A rematar aquela informação, confiado no físico do Tito, estudante avantajado no Instituto Superior de Educação Física, informei o cujo, de que o conteúdo do saco não lhe estava disponível, esclarecimento que o visado aceitou com civilidade total, e até mandou suspender a revista e colecta dos produtos portadores de colesterol. Começava a gostar da tropa. No dia seguinte, fiquei a conhecer o comandante do 2.º pelotão, da 6.ª Companhia, o tenente Clemente, com quem me daria bastante bem.

À noite, o pessoal saía para jantar na cidade, arrastar os corpinhos pelas barras dos cafés, e ala, que estávamos nos anos sessenta, a região era provinciana, não havia garotas na rua, nem estabelecimentos de diversão noturna. Outrossim, já lá havia umas almas da PM para nos intimidarem. Não passei por qualquer azar.
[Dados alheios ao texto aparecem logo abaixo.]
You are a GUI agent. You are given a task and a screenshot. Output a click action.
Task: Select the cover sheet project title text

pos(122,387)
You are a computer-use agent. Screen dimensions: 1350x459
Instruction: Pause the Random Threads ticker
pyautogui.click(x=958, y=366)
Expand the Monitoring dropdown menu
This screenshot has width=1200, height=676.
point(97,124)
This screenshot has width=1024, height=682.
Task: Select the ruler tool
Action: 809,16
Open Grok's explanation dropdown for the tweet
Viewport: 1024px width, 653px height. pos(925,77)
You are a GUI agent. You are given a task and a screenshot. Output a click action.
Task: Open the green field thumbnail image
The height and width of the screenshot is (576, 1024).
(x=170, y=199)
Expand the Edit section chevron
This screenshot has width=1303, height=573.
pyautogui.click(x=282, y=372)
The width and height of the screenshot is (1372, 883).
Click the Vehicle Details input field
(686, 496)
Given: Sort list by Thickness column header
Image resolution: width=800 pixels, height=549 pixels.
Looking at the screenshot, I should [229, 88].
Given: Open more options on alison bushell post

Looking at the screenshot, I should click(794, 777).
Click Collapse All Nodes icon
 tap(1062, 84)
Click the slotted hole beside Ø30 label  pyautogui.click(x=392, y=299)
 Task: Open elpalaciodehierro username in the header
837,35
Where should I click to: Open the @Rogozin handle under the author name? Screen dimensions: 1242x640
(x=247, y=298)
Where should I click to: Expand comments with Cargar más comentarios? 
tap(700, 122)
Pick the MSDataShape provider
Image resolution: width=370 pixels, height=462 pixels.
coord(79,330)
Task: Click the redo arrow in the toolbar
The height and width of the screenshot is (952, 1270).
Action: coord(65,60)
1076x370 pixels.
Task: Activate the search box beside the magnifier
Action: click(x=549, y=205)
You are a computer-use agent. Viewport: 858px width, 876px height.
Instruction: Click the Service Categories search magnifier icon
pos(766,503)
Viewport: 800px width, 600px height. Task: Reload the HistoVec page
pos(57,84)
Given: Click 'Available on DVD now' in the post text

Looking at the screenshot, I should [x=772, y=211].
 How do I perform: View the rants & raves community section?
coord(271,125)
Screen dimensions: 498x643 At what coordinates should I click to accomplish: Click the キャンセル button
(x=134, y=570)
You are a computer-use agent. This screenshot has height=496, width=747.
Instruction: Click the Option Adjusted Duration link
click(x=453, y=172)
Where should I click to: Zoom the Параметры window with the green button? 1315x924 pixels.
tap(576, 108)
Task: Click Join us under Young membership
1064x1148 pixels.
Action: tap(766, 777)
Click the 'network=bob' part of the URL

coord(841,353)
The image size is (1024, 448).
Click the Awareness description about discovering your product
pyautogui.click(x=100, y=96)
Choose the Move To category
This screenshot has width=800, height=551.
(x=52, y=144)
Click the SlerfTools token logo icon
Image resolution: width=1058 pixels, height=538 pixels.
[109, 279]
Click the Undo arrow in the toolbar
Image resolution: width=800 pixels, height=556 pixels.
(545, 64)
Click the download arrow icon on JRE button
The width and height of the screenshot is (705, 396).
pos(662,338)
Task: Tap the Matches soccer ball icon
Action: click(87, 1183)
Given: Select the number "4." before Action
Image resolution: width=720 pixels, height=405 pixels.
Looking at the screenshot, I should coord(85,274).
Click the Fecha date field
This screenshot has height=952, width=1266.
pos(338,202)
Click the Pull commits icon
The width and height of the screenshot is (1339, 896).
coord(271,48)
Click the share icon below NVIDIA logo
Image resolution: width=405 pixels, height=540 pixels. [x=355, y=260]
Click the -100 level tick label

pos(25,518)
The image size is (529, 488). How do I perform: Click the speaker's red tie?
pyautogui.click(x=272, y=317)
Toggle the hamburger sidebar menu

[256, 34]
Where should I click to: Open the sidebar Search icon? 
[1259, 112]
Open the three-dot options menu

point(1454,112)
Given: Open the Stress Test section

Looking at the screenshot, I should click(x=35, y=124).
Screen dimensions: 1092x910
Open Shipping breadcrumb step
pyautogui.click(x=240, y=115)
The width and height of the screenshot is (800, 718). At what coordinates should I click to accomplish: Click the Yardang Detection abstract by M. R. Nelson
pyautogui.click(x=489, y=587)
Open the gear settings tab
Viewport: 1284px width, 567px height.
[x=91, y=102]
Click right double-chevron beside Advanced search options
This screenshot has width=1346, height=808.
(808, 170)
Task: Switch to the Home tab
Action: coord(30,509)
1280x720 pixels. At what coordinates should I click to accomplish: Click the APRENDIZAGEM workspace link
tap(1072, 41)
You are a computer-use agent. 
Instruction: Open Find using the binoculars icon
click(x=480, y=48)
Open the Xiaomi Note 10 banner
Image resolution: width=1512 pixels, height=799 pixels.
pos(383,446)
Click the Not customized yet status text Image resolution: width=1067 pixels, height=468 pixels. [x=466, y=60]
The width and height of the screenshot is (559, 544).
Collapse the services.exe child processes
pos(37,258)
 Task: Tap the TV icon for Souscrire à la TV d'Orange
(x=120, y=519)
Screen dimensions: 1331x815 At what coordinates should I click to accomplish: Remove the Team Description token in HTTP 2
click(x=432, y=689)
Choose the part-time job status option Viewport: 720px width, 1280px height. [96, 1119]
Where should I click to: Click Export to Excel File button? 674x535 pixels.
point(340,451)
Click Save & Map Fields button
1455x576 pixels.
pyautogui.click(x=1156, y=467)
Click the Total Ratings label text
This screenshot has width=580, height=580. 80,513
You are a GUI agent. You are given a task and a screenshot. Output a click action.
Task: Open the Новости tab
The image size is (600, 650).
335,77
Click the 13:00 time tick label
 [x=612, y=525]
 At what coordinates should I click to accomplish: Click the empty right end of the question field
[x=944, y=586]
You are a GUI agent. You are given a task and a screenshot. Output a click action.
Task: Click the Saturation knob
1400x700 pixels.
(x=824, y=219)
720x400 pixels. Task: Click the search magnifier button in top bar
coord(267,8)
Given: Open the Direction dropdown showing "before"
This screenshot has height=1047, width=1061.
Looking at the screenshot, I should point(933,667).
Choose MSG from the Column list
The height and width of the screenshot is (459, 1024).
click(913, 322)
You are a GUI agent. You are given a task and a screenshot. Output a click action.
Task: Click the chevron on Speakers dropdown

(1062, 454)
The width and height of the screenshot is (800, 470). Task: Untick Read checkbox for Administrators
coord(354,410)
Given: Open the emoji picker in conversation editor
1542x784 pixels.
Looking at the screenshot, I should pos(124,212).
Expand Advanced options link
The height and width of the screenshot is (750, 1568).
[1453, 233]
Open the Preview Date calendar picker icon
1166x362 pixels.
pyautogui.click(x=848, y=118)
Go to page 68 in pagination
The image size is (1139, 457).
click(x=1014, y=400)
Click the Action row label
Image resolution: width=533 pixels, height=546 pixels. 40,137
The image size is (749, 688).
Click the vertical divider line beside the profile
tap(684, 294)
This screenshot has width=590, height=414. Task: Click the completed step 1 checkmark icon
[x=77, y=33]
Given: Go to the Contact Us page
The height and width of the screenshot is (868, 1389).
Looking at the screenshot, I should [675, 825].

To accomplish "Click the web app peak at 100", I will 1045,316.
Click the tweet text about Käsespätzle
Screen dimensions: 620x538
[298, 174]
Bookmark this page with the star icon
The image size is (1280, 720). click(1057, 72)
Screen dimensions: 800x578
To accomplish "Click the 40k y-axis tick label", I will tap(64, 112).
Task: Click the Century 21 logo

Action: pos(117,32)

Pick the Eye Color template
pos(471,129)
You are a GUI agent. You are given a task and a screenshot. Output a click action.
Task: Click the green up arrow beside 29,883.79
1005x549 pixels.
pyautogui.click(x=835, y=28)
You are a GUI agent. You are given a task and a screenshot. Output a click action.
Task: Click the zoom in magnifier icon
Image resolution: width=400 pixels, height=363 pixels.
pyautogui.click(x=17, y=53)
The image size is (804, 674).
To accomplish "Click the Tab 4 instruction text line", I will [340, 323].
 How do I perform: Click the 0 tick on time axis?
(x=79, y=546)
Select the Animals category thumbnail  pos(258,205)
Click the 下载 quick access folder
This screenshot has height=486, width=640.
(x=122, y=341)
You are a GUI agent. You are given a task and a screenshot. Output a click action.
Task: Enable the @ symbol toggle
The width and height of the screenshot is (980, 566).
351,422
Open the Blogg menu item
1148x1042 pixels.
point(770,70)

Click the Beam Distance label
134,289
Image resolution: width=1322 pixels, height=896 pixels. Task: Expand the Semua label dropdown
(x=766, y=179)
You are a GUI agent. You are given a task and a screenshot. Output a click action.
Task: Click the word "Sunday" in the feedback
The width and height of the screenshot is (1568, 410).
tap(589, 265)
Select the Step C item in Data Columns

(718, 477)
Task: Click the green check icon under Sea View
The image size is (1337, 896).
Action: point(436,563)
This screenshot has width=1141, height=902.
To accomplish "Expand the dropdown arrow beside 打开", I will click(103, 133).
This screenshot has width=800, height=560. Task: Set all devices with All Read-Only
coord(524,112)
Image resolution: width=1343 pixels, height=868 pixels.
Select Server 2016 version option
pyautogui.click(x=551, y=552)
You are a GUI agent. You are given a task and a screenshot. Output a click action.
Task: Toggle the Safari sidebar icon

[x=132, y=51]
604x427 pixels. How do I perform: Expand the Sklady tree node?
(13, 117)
O meu pelotão foi premiado com a abertura do desfile no dia do juramento de bandeira, e para isso contribuiu decisivamente, o comportamento excepcional daquele corpo de milicianos, tanto na ordem unida, como nas provas de tiro, como ainda nos exercícios intelectuais, e ainda, nas provas de "mato", aquelas que nos obrigavam a sair do conforto aquartelado. Já antes referi que a incorporação se verificou em 09Jan69, um dia chuvoso. E a chuva continuou a frequentar a região durante alguns dias. Num desses, talvez uma semana mais tarde, estavam os pelotões instalados nas salas de aulas onde os instruendos recebiam valiosa formação teórica protegidos da chuva inclemente, quando esta praça, de um dos últimos lugares da sala, levantou a mão pedindo autorização para alguma coisa. O Ten. Clemente inquiriu:
- O que é que quer, oh nosso instruendo?

E o instruendo fez uma brevíssima caracterização do ambiente:
- Oh meu Tenente, isto parece uma turma de meninas!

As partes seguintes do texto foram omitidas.